Input:
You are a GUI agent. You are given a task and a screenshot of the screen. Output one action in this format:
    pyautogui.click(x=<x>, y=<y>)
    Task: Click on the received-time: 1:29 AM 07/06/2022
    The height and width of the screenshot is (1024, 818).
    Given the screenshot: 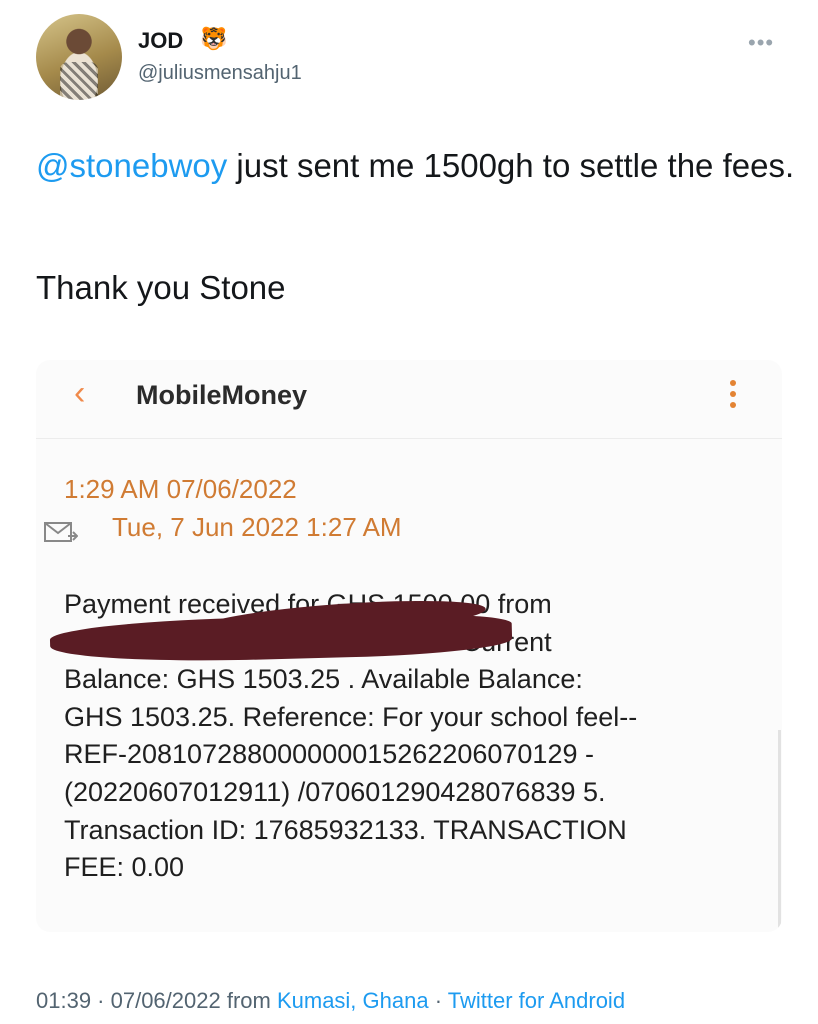 What is the action you would take?
    pyautogui.click(x=180, y=489)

Exercise: Please give the lines from the first one through the line holding "Task: Click on", inclusive, with "GUI agent" swapped for "desktop assistant" and nothing else changed. Return only those lines.

Response below:
You are a desktop assistant. You are given a task and a screenshot of the screen. Output one action in this format:
    pyautogui.click(x=<x>, y=<y>)
    Task: Click on the received-time: 1:29 AM 07/06/2022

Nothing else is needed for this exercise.